Teilchenphysik: Heiße Spur zum Higgs-Boson - Beweis fehlt noch
Physiker des LHC am CERN in Genf haben nach eigenen Angaben substanzielle Hinweise auf die Existenz des Higgs-Bosons entdeckt, der endgültige Nachweis des Elementarteilchens gelang ihnen jedoch noch nicht. Wie sie in einer Pressekonferenz am Dienstag bekannt gaben, beobachteten die Wissenschaftler in zwei der größten Experimente – ATLAS und CMS – deutliche Signale dafür, dass die präzise Masse des Higgs-Bosons im Bereich von etwa 125 Gigaelektronvolt (GeV) liegen dürfte: In Gigaelektronvolt messen Physiker die Masse subatomarer Partikel. Bereits vor wenigen Wochen hatten die Forscher das Teilchen zwischen 114 und 141 GeV verortet: Nun konnten sie es weiter einkreisen.
Mit einer Wahrscheinlichkeit von 95 Prozent liegt die Masse des Higgs-Bosons demnach zwischen 115 und 130 GeV, was der Bandbreite der im ATLAS-Experiment erhobenen Daten entspricht. In diesem Energiebereich maßen die beiden Experimente nun ein winzig kleines Plus an Teilchen. Das CMS-Team grenzte den Bereich sogar noch enger zwischen 117 und 127 GeV ein. Gehäuft ergaben sich Treffer bei 126 GeV. Das im Standardmodell vorausgesagte Higgs wird unter anderem genau zwischen 124 und 126 GeV erwartet. Im besten Fall ermittelten die ATLAS-Mitarbeiter jedoch "nur" ein Signal, dessen Größe das 3,6-Fache der Standardabweichung beträgt, am CMS betrug der Wert das 2,6-Fache – erst ab einer Signalgröße, die das Fünffache der Messunsicherheit übersteigt, gilt die Existenz des Teilchens als gesichert.
Neben den relativ starken Signalen im Bereich um 126 GeV wiesen die Physiker zudem noch einen etwas schwächeren Ausschlag bei 119 GeV nach. Laut dem Standardmodell wäre das Vorhandensein eines Higgs-Bosons in beiden Bereichen möglich, ebenso gilt dies für die Erweiterung dieses Modells, die Supersymmetrie. Insgesamt sei es deshalb noch zu früh, um definitive Schlussfolgerungen zu ziehen, so Fabiola Gianotti vom CERN.
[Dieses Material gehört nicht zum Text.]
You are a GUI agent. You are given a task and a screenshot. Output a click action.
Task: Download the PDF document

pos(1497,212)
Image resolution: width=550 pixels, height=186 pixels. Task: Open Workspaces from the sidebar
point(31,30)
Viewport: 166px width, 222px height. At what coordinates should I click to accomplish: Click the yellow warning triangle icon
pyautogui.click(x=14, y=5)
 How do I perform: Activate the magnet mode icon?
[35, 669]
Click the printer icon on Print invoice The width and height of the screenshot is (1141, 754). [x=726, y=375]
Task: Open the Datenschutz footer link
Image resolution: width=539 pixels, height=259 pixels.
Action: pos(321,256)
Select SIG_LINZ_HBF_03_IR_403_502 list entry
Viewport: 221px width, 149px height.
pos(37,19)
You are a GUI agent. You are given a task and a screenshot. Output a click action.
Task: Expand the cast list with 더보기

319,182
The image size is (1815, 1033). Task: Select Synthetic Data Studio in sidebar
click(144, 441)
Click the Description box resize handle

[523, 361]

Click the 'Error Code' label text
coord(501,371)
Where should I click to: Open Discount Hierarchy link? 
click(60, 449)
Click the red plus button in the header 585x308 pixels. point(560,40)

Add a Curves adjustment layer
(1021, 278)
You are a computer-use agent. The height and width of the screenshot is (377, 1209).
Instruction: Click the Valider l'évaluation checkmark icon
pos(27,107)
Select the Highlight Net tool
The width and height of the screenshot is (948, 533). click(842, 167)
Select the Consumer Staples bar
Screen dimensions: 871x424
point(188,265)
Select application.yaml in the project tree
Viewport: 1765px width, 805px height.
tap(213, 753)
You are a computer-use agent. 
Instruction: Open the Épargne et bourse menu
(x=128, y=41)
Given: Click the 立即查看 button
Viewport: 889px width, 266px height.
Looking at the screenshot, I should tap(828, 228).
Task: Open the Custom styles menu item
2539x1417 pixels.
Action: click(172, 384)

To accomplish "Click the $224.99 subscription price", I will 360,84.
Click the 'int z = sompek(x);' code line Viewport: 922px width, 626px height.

"Wir haben die Masse des Higgs nun auf eine Region zwischen 116 und 130 GeV eingeschränkt", erklärte die ATLAS-Sprecherin Gianotti, "mit einem verblüffenden Überschuss um 125 GeV herum." Doch gibt auch sie zu, dass dieses Signal reiner Zufall sein könnte. "Um Genaueres sagen zu können, benötigen wir mehr Daten", sagt sie. Guido Tonelli, Sprecher des CMS-Experiments, stimmt ihr bei. Er vermutet das Higgs zwischen 115 und 127 GeV. In fünf unabhängigen Zerfallskanälen erscheint in seinem Nachweisgerät ebenfalls derzeit ein schwaches Signal. "Der Überschuss ist mit einem Higgs mit einer Masse um die 124 GeV am besten in Einklang zu bringen", sagt er – wenngleich er ebenfalls darauf hinweist, dass die Datenmenge noch nicht ausreicht, um definitive Antworten zu geben.
Auch Rolf-Dieter Heuer, Chef des CERN, hält den Ball noch flach. Erst weitere Messungen werden zeigen, ob das purer Zufall war oder Systematik hat. Wenn der LHC aber weiter so gut läuft wie in diesem Jahr, erwarten alle, dass sie das Geheimnis im nächsten Jahr endgültig lüften können. Weitere Untersuchungen und Daten sollen deshalb 2012 das Teilchen endgültig dingfest machen. Bislang haben die Experimente am LHC etwa 500 Billionen Protonenkollisionen verursacht und deren Spuren vermessen. Bis Ende 2012 soll sich diese Zahl vervierfachen.
Das Higgs-Boson wird auch das "Gottesteilchen" genannt, das Materie und damit letztlich auch uns Masse verleihen soll. Je stärker etwas mit diesem Teilchen in Wechselwirkung tritt, desto massereicher ist es. Postuliert wurde es bereits in den 1960er Jahren durch den britischen Physiker Peter Higgs – seitdem harrt es der Entdeckung.